Algunas empresas eligen usar la Responsabilidad Social Empresarial (RSE) “makeup” para ser valoradas por sus “stakeholders” (clientes, empleados, comunidad, proveedores, Gobierno, sindicatos, etcétera). Es como maquillarnos y vestirnos elegantemente para una fiesta, y luego comer con la boca abierta, comportándonos fuera de etiqueta.

Muchas empresas solo exhiben RSE en sus discursos, pero no en sus comportamientos o valores, y hoy día, el mejor talento de ejecutivos millennials y Z pide RSE como condición “sine qua non” (sin la cual no).

RSE: VITAL PARA SOBREVIVIR
Para construir RSE debemos empezar de adentro hacia fuera, comenzando por la cultura.
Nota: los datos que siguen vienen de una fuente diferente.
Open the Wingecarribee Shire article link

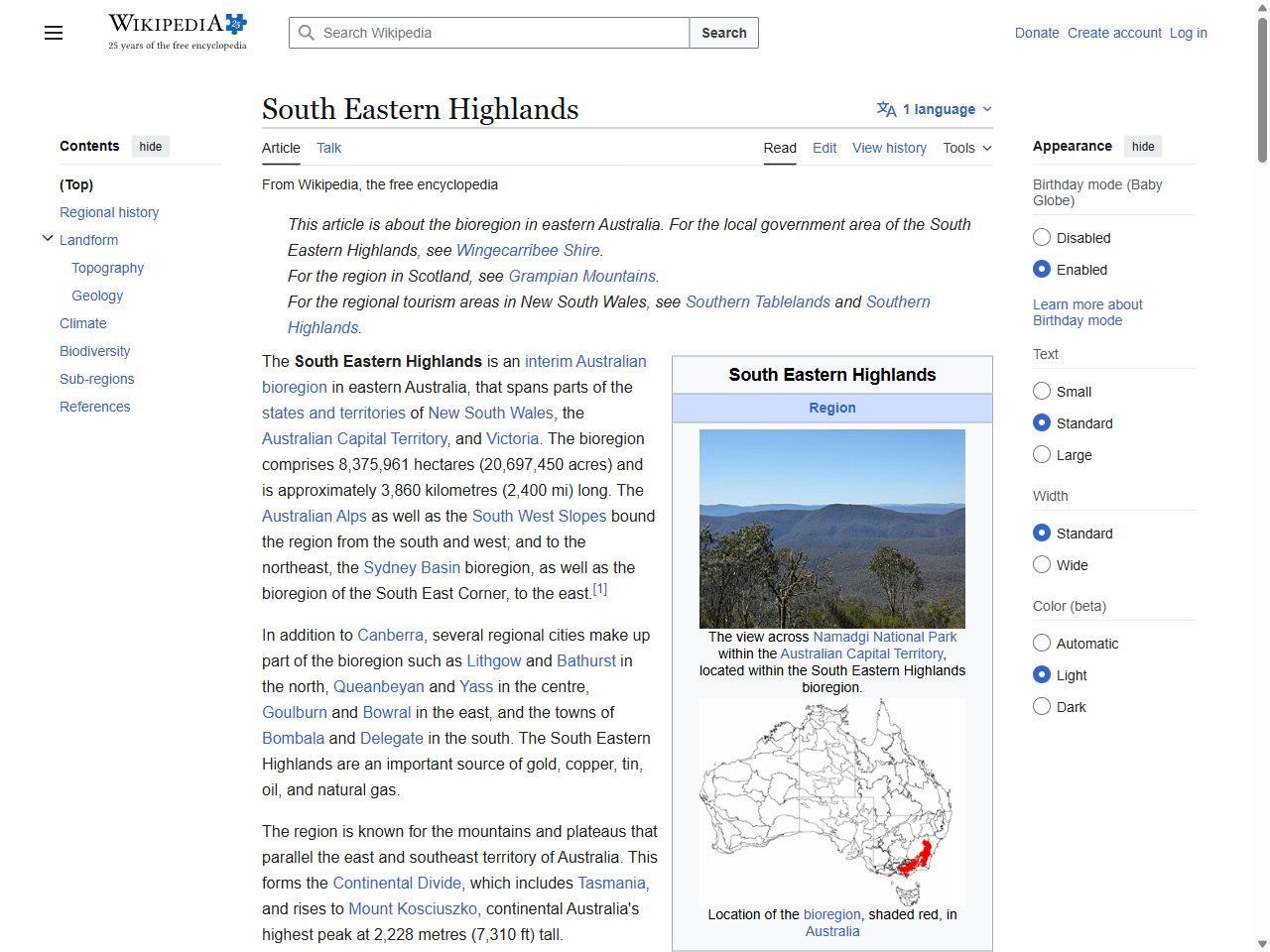click(x=527, y=250)
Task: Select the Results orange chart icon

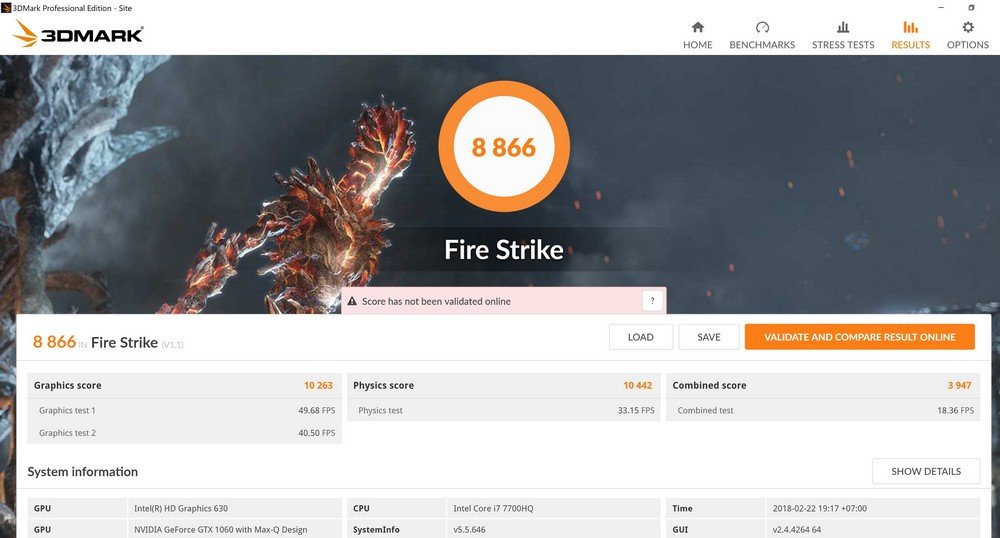Action: [x=910, y=27]
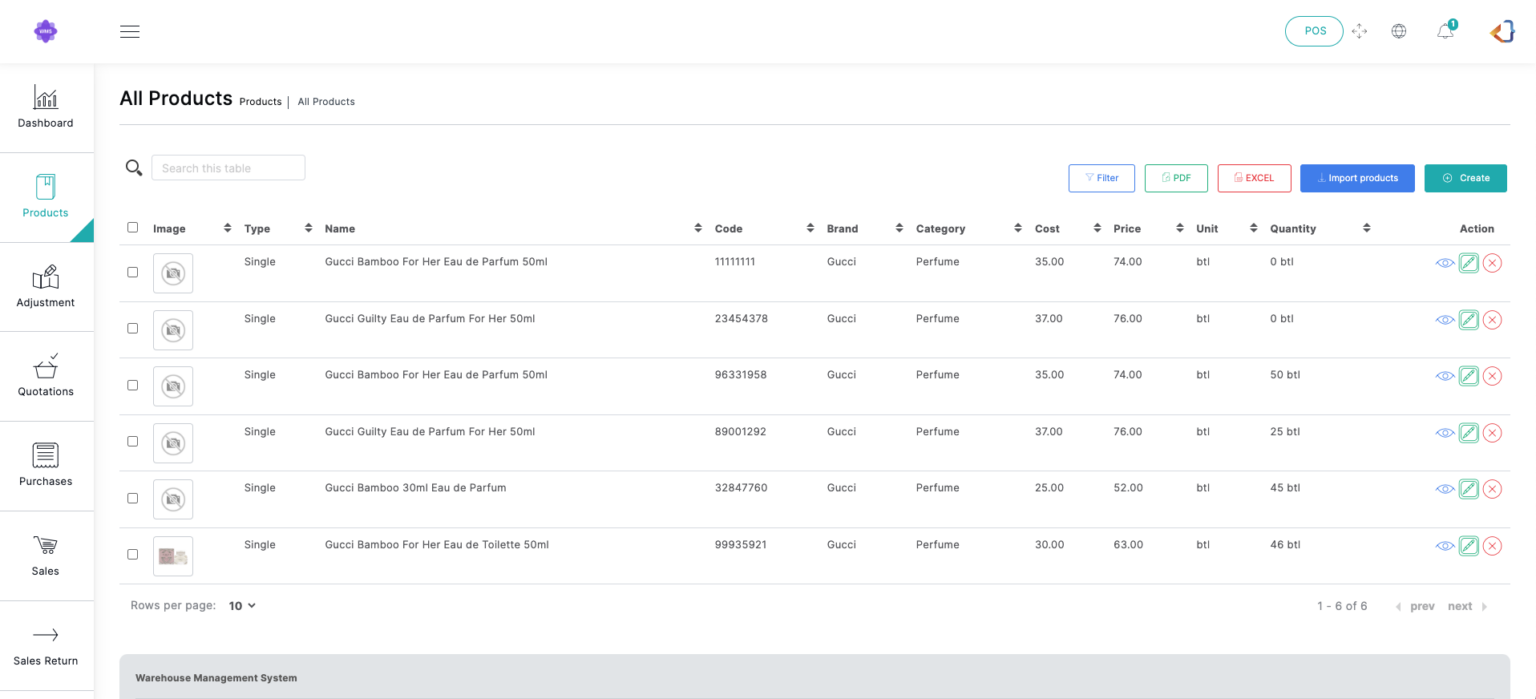Click the edit icon for product 11111111
Screen dimensions: 1536x699
[x=1468, y=263]
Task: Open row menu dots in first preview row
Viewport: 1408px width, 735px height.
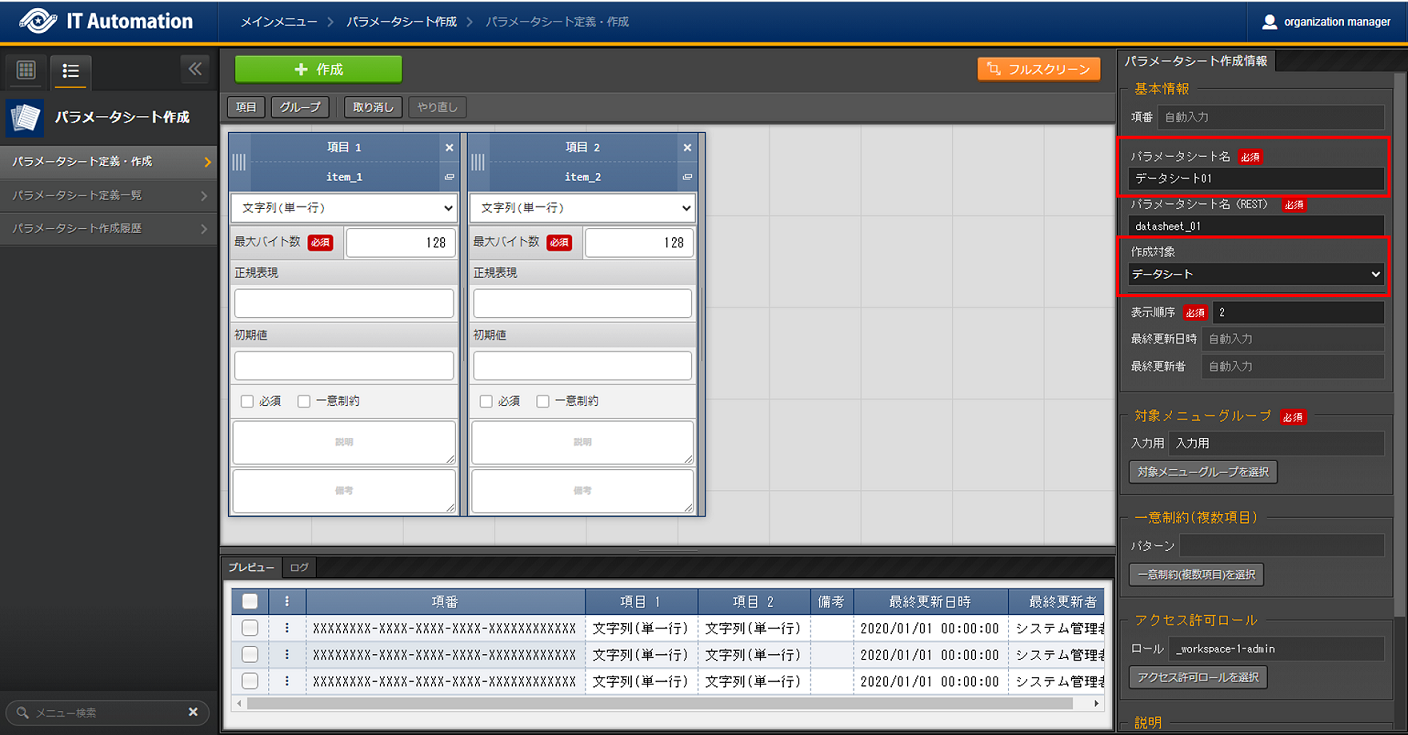Action: tap(287, 628)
Cultura es el conjunto de normas, comportamientos, símbolos, historias, que se viven día a día en un grupo, sean o no declaradas explícitamente. Para construirla hay tres pasos claves: definir, demostrar y demandar el estándar.

Tenemos que ser claros en cuál es el nivel de tolerancia para el desvío de la norma y cómo rectificarnos, poniendo límites y consecuencias. Si un líder permite que su gente falle a sus promesas una y otra vez, ¿cómo vivirán el valor de la confianza y el compromiso? Imposible. Si cada persona aprende a hacer pedidos, promesas, reclamos y disculpas efectivas, entonces todo funcionará perfecto.
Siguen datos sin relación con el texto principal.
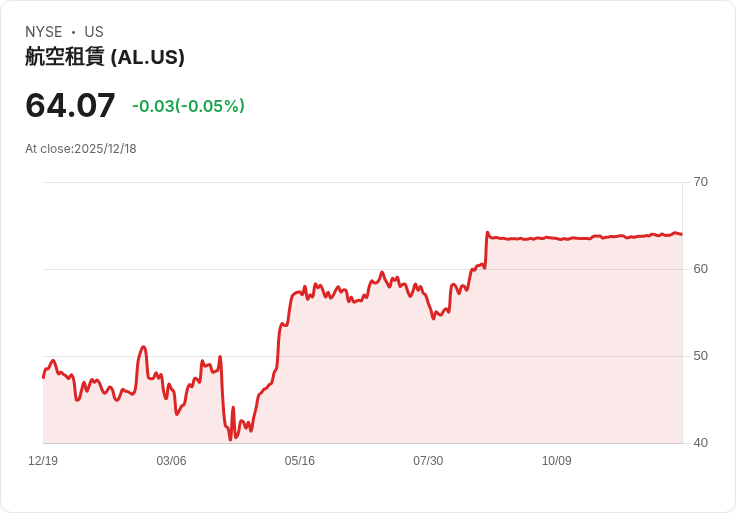Open the 航空租賃 (AL.US) stock title
736x513 pixels.
105,57
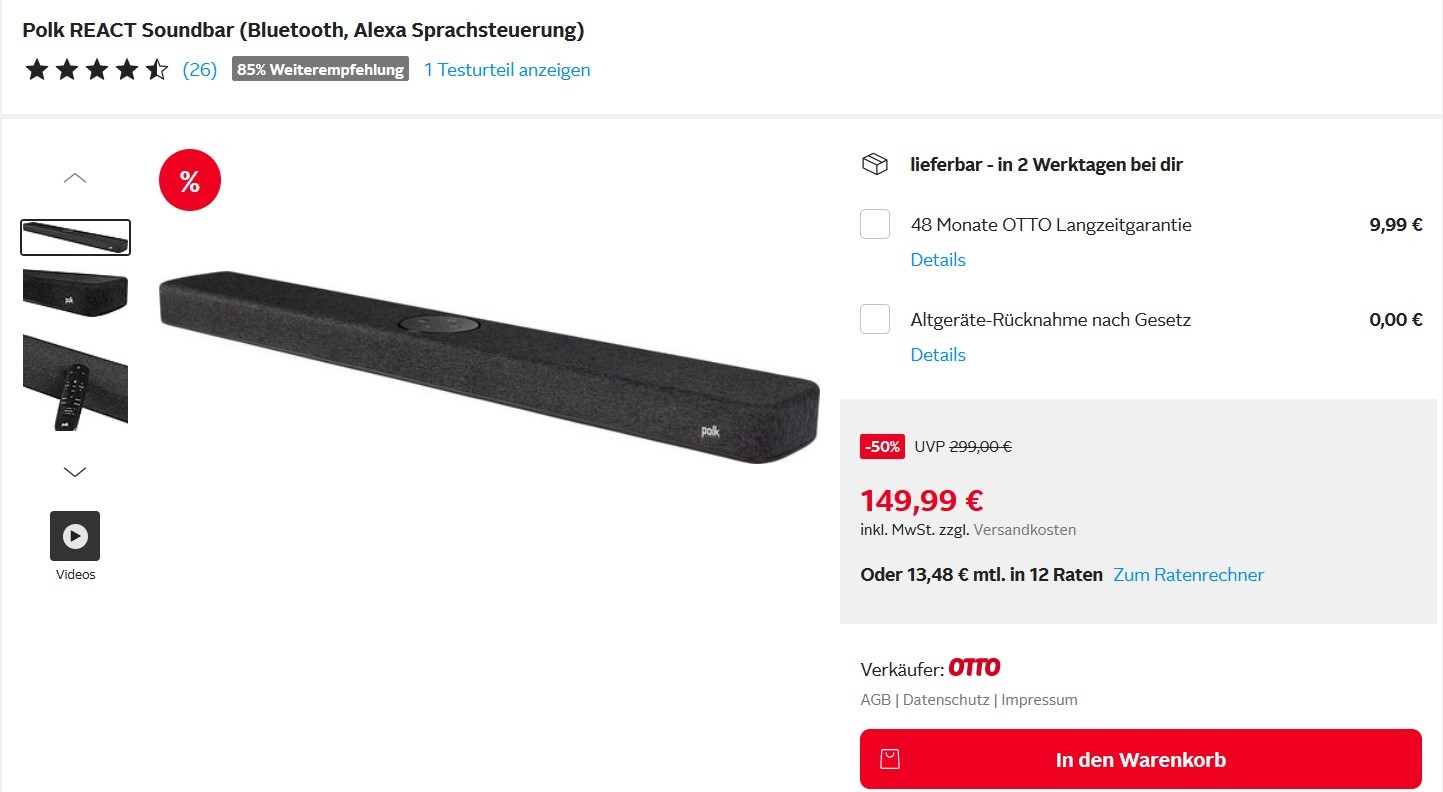Enable 48 Monate OTTO Langzeitgarantie checkbox
The width and height of the screenshot is (1443, 792).
[x=875, y=224]
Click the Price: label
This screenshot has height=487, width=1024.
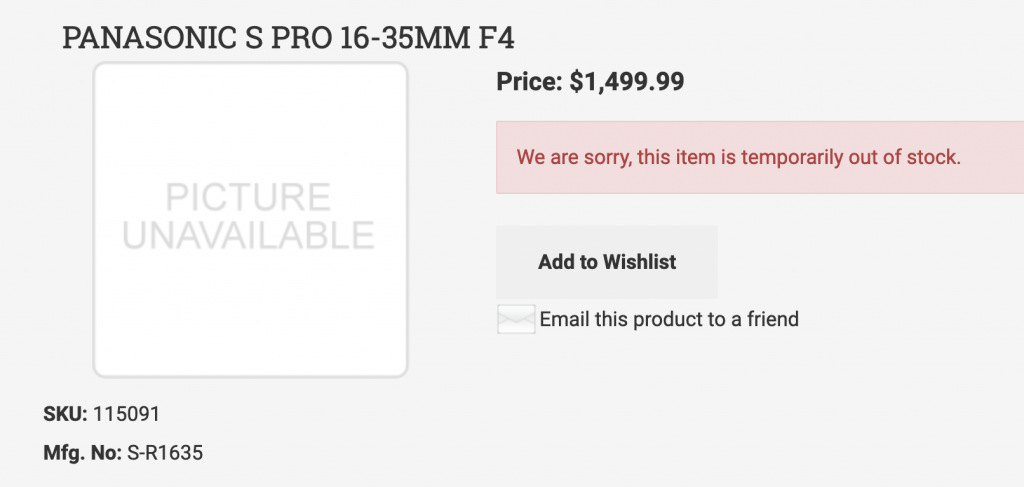point(529,82)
Este artículo intenta justamente esto: crear cultura, por eso, te invito a realizar lo siguiente: compro- métete a una acción basada en lo que te resonó. Solo así, accionando, podrás generar un impacto positivo.

El camino de la RSE es un proceso, no un destino, y requiere no solo compromiso y responsabilidad, sino estar abiertos a aprender y reaprender hasta que esté embebido en el ADN de la empresa y de cada uno de los que la conforman.